韓日関係の改善急ぐ文大統領 駐日大使交代で打開模索
【ソウル聯合ニュース】韓国の文在寅(ムン・ジェイン)大統領が23日、次期駐日大使に政界を代表する日本通である与党「共に民主党」前国会議員の姜昌一(カン・チャンイル)氏(68)を内定したことは、韓日関係の改善を急ぐ文大統領の強い意欲の表れと受け止められる。対北朝鮮制裁により南北関係に進展がみられない中、米大統領選で勝利した民主党のバイデン前副大統領は韓米日の協力関係を強調すると予想され、日本との関係改善の必要性はさらに高まっている。
◇文大統領 日本に次々融和のジェスチャー
文大統領は就任当時から、韓日関係において日本に過去の歴史問題を直視するよう求めると同時に、対話によって未来志向的関係を確立するため努力する「ツートラック」基調を堅持してきた。
文大統領としては、強硬な態度で一貫していた安倍晋三前首相とは異なり、対話に多少前向きな姿勢を示している菅義偉首相の就任を状況打開の契機にしようとしているようだ。
文氏と菅氏は9月に行った電話会談で、現在の関係を放置してはならないとの認識で一致した。
文大統領は今月14日、東南アジア諸国連合(ASEAN)プラス3(韓中日)首脳会議で菅首相の名前を挙げて「お会いできてうれしい」と呼びかけた。
これに先立ち、韓国情報機関・国家情報院の朴智元(パク・チウォン)院長と超党派の国会議員でつくる韓日議員連盟の金振杓(キム・ジンピョ)会長がそれぞれ訪日。菅首相に対し、ソウルで年内に開催予定の韓中日首脳会談への出席や関係改善の可能性を打診した。

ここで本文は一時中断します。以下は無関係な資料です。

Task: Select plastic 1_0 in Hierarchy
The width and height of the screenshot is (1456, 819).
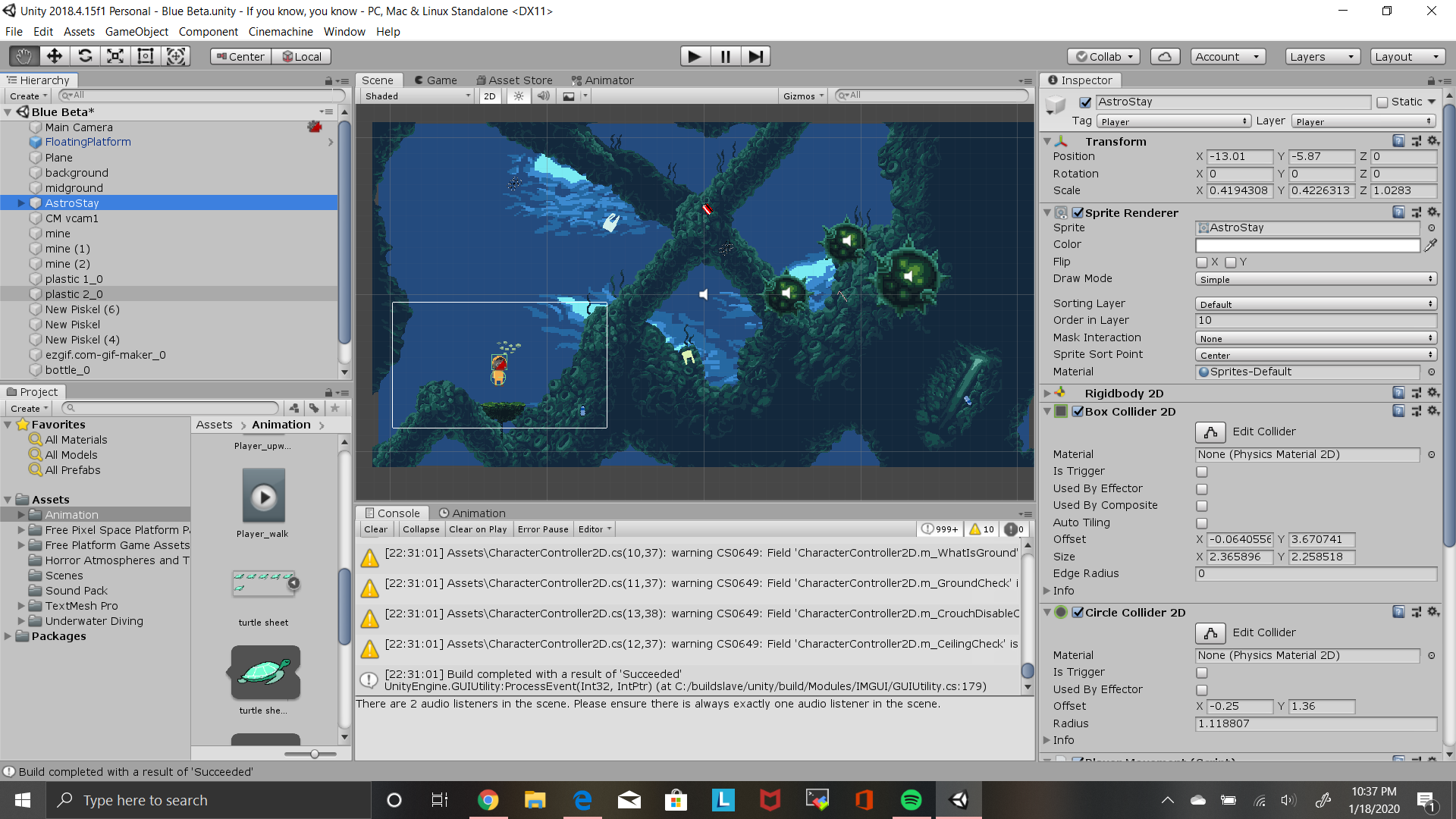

国家安保室第2次長を務めた現駐日大使の南官杓(ナム・グァンピョ)氏を姜氏に交代させることは、相次ぐ融和のジェスチャーに続き、新たな環境で対話の可能性を模索しようというシグナルと解釈される。
◇韓米日の協力重視 バイデン政権とも関係強化へ
来年1月に米バイデン新政権が発足することも、文大統領が駐日大使の交代によって韓日関係改善を急ぐ要因と考えられる。
外交関係者らの間では、バイデン政権がオバマ政権と同様に韓米日の協力を重要視するとの分析が支配的だ。中国と戦略的に競争する米国にとって、伝統的な韓米日3カ国の協力の重要性はさらに高まらざるを得ない。
文大統領にとっても、トランプ政権と築いてきた朝鮮半島平和プロセスの進展を後戻りさせず、発展的に進めていくためにはバイデン政権との協力が不可欠だ。
このため、韓日関係の改善に続いて韓米日の協力を強固にすることで、バイデン新政権とともに改めて朝鮮半島平和プロセスを前に進めようとする見通しだ。
◇南北関係改善の仲介役期待も 日本の出方は未知数
文大統領は1月の新年あいさつで、北朝鮮に対し今年開催予定だった東京五輪での南北合同チーム結成と合同入場を提案した。五輪は新型コロナウイルスの感染拡大により来年に延期されたが、この提案は依然として有効だ。
こうした提案は、東京五輪を2年前の平昌冬季五輪のように「朝鮮半島の春」をもたらすきっかけにするという強い意思の表れと分析される。
文大統領が韓日関係改善を急ぐのも、北朝鮮の協力を引き出すためには開催国である日本の意向が重要だとの判断が背景にあるとみられる。
2018年4月の南北首脳会談直後に日本に特使を派遣し、会談結果を共有したことも、朝鮮半島平和プロセスにおいてそれだけ日本の役割を重要視している証拠でもある。
問題は、こうした積極的な対話の意欲に菅氏がどの程度応じるかは未知数だという点だ。
菅氏は今月13日に金振杓氏と面会した際、韓中日首脳会談に合わせて訪韓を求められると、環境づくりが必要との考えを述べた。
両国関係を改善するためには最大の懸案である強制徴用問題に対する解決策を韓国側が提示すべきとの意味が込められているとみられ、韓日関係に対する菅氏の姿勢を前向きと評価するのは時期尚早だとの見方も出ている。